Commission argues 13 laws passed by Poland have undermined judicial independence

Polish prime minister Mateusz Morawiecki and his Hungarian counterpart, Viktor Orban. Photograph: Attila Kisbenedek/AFP/Getty Images

Polish prime minister Mateusz Morawiecki and his Hungarian counterpart, Viktor Orban. Photograph: Attila Kisbenedek/AFP/Getty Images

 

Tensions over Poland’s controversial judicial reforms were the main dish at a “working dinner” on Tuesday evening in Brussels, when Poland’s new prime minister, Mateusz Morawiecki, held his first meeting in that capacity with European Commission president Jean-Claude Juncker.

Both sides were hoping that the discussions would help cool the row, which has prompted legal and political action by the commission against Poland.

Also in attendance was commission vice-president Franz Timmermans, who has had a few bruising encounters with Mr Morawiecki’s predecessor, Beata Szydlo.

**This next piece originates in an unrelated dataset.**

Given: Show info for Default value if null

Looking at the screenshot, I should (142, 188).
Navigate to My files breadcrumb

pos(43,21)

Last month Poland became the first EU member state to have an article 7 rule-of-law procedure launched against it by the European Commission. This followed the commission’s criticisms of the Polish government – led, since autumn 2015, by the right-wing Law and Justice (PiS) party – as posing a threat to the rule of law.

The commission argues that 13 laws passed by parliament have undermined the independence of the judiciary and mean that the constitutionality of legislation can no longer be guaranteed.

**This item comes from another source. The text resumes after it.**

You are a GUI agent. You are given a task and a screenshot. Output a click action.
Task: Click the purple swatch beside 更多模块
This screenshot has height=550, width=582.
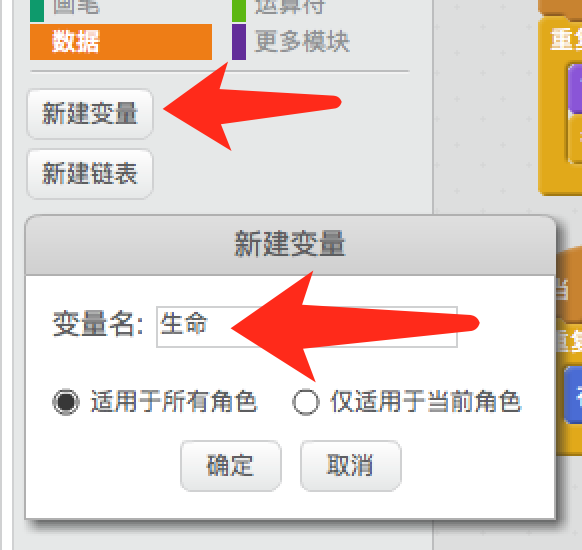pos(239,42)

Ultimately the invocation of article 7 is largely just politically embarrassing to the Polish government, both internationally and domestically, and could see Poland stripped of EU voting rights, but Hungary has guaranteed to block any sanctions.

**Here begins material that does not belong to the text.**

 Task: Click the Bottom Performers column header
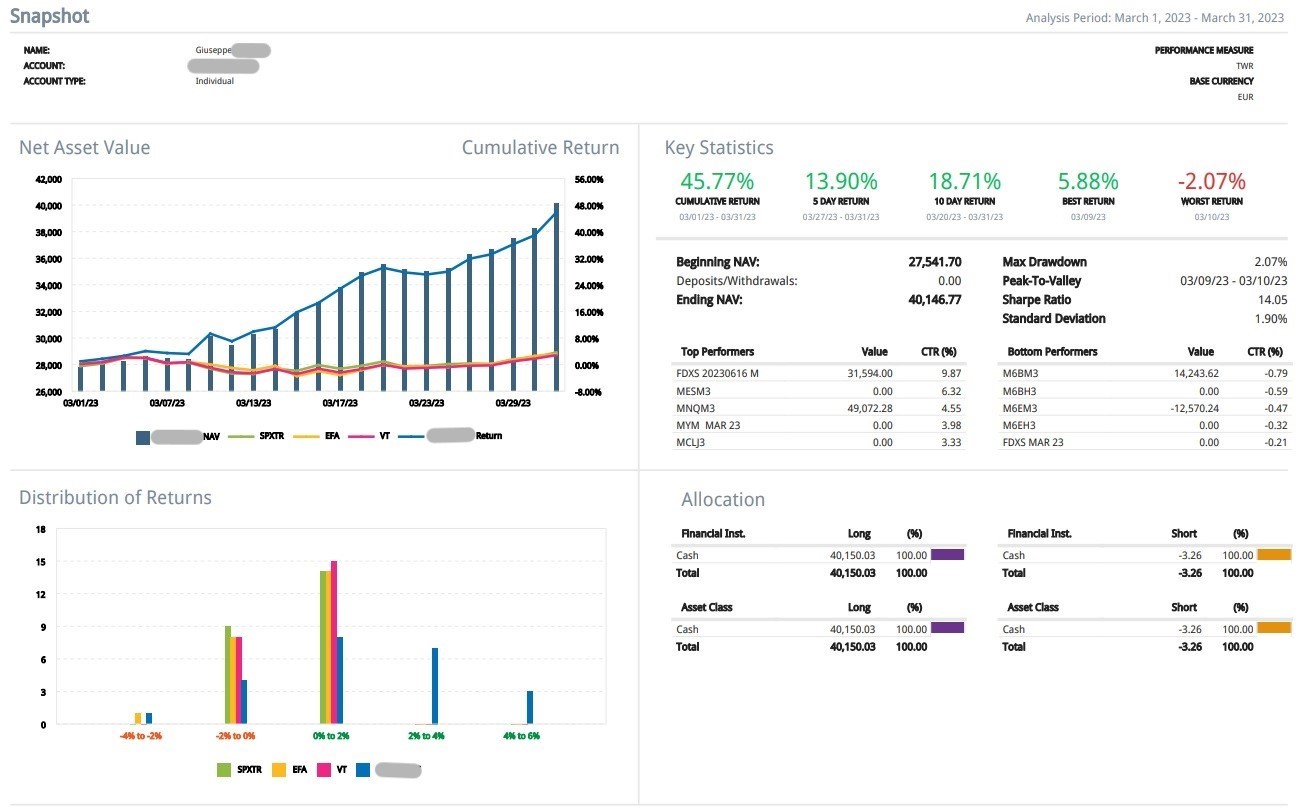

Member states are likely to vote at a meeting scheduled at the end of February. In the first stage of the procedure, the decision on whether the Polish reforms constitute a “clear risk of a serious breach of rule of law” requires the support of 22 of the EU’s remaining 27 members to move to the next stage.

A subsequent vote to trigger sanctions against Poland – including, in the worst-case scenario, suspending the country’s European Council voting rights – requires unanimity.

Three months to comply

The commission has given Poland three months to comply with its requirements, and the meeting on Tuesday night is part of an attempt by both sides to lower the volume of exchanges.

“We’re not at war with Poland”, the commission spokesman insisted to the press ahead of what he insisted would be “constructive” discussions.

Other punitive measures against Poland and Hungary have also been in the subtext of preliminary discussions in Brussels this week on the EU budget for 2020-26. Several speakers at a high-level commission-sponsored conference, including French European affairs minister Nathalie Loiseau, referred to the need to include in the new budget rules “conditionality” provisions that would tie cohesion funding to member states’ adherence to minimum rule-of-law provisions.

The idea is hinted at in a commission paper on the future of the budget, but Mr Juncker indicated in a German interview on Tuesday his own reluctance to go down this road, which is also strongly opposed by many member states fearful of the precedent they believe it would set for commission “interference” in domestic politics.